**TASK BRIEF**
Only the images get left out; everything else in the records is to be transcribed exactly.

**MATERIAL TO PROCESS**
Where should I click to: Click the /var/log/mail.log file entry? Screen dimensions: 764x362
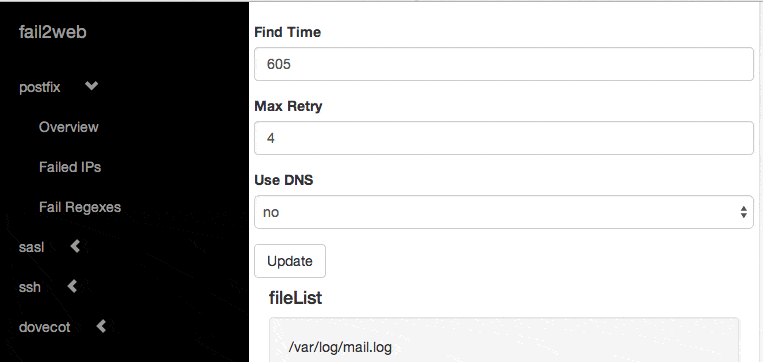coord(340,347)
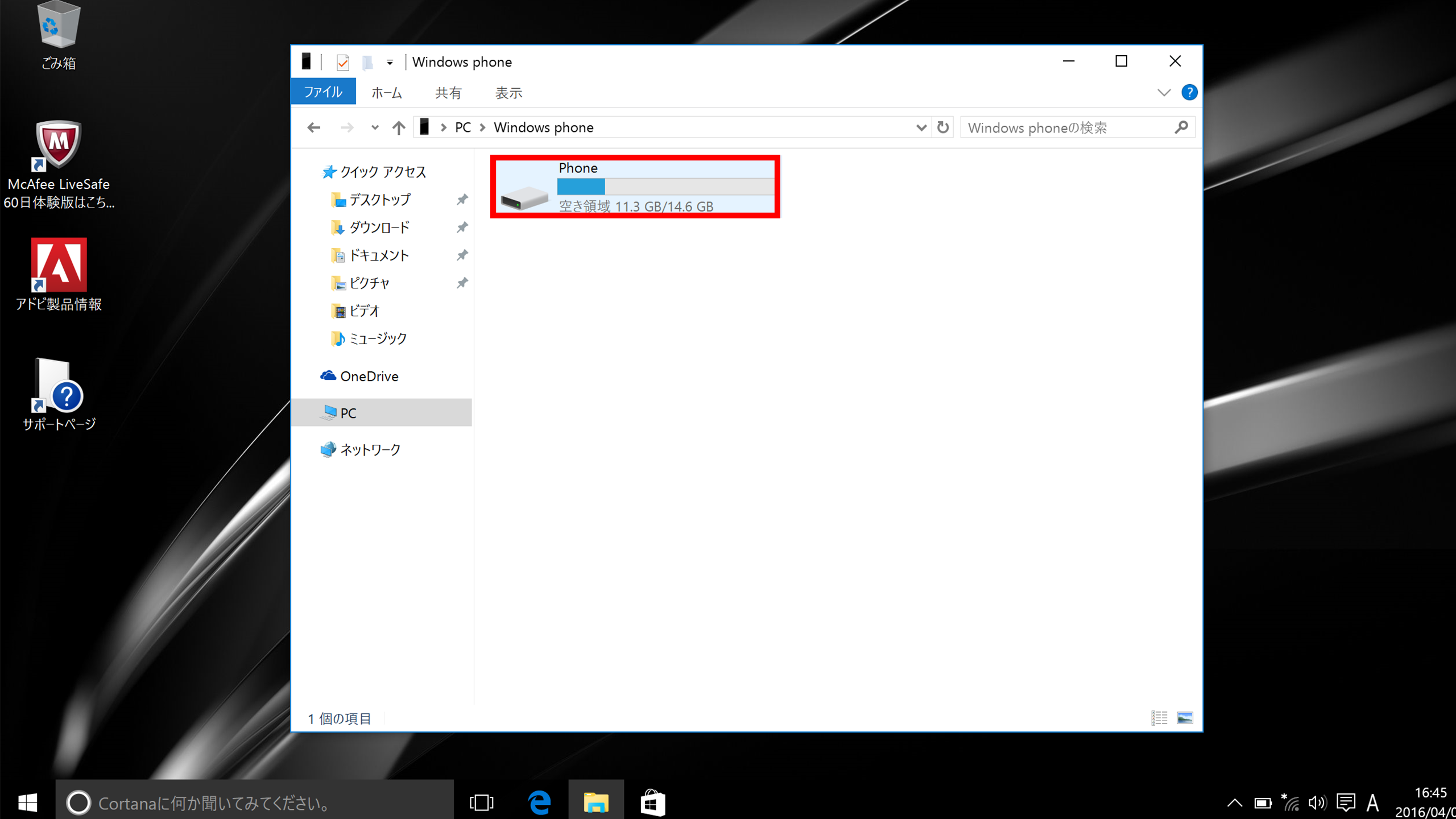This screenshot has width=1456, height=819.
Task: Open Microsoft Edge from the taskbar
Action: [539, 802]
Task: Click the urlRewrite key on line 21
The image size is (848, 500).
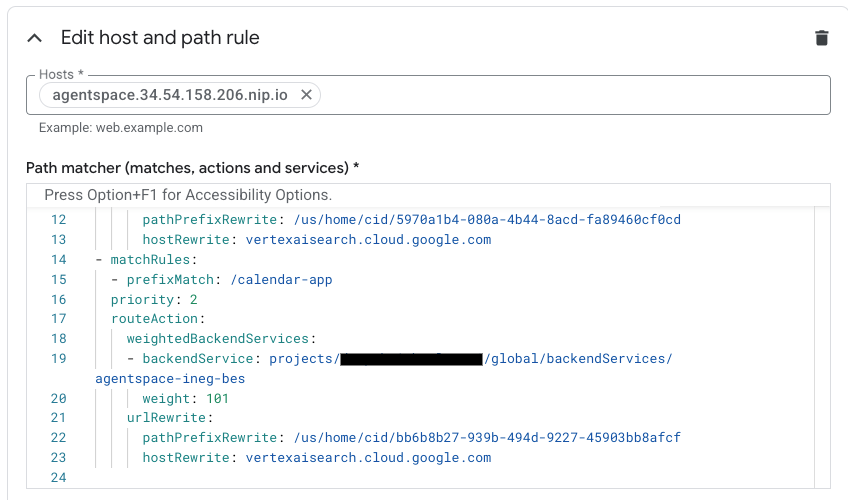Action: pyautogui.click(x=166, y=418)
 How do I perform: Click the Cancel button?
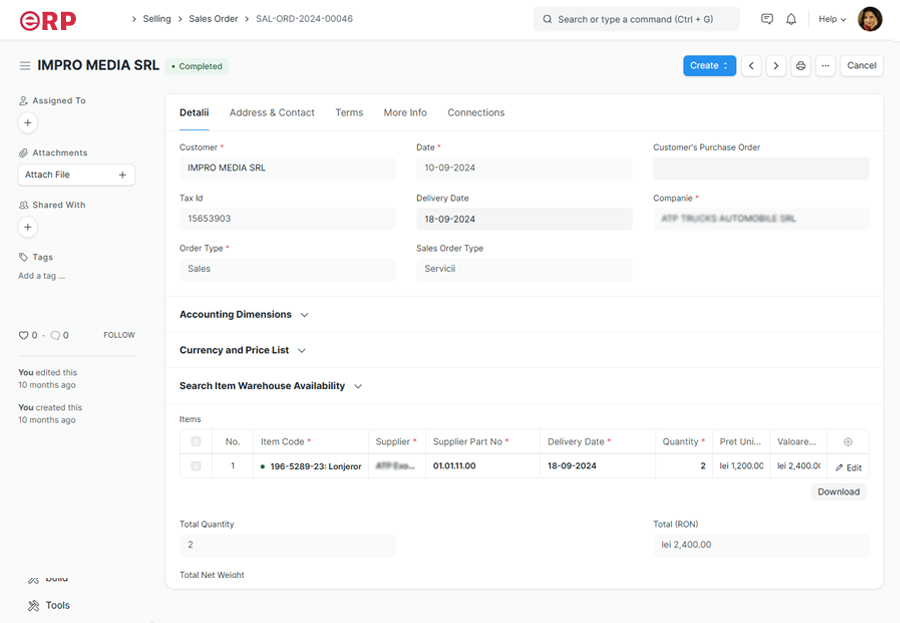pos(861,66)
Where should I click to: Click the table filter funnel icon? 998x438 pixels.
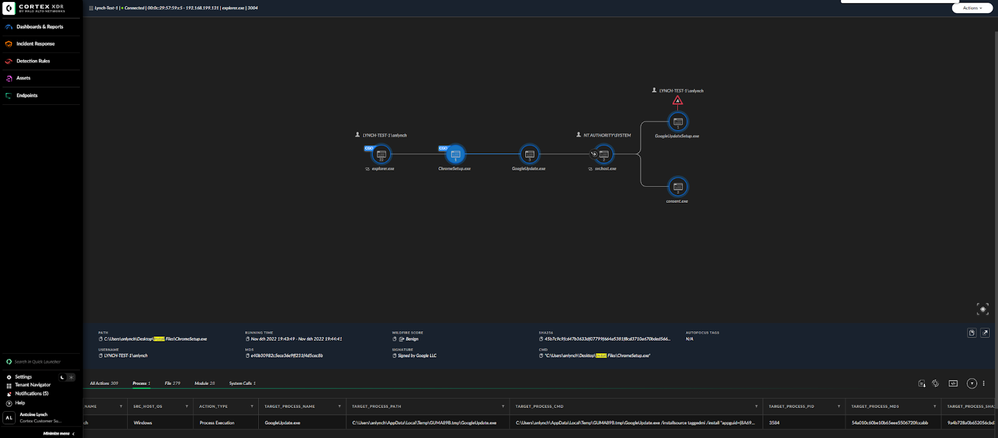(x=971, y=383)
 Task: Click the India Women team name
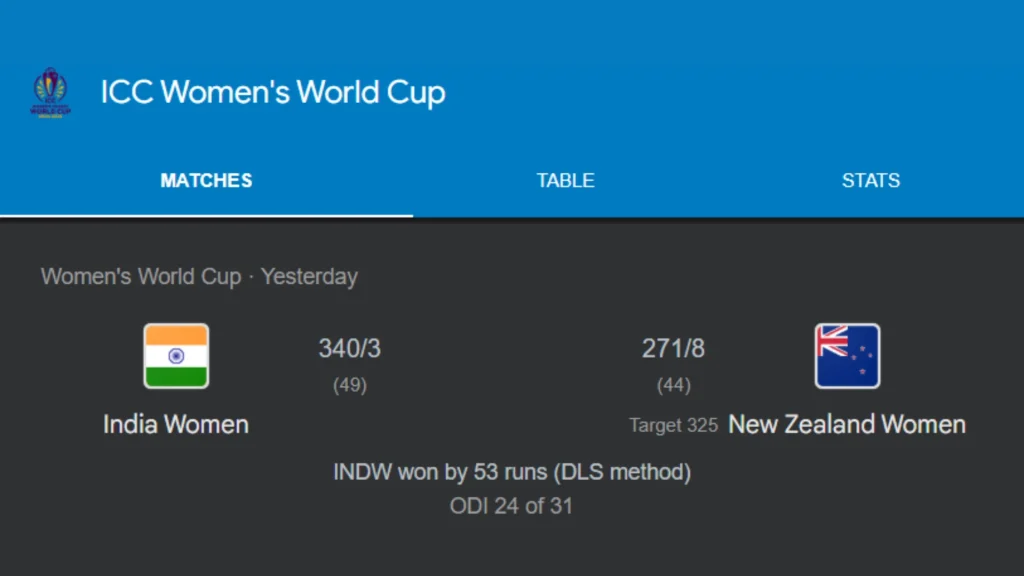click(176, 424)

**SOLUTION FOR THIS EXERCISE**
Where should I click to: Click the /var/log/mail.log file entry? Screen dimensions: 764x362
coord(340,347)
This screenshot has width=1456, height=819.
Task: Open Microsoft Edge from the taskbar
Action: [539, 802]
Task: Click the urlRewrite key on line 21
The image size is (848, 500).
Action: pyautogui.click(x=166, y=418)
 How do I perform: Click the Cancel button?
pos(861,66)
Where should I click to: Click the table filter funnel icon? 998x438 pixels.
(x=971, y=383)
 Task: Click the India Women team name
click(176, 424)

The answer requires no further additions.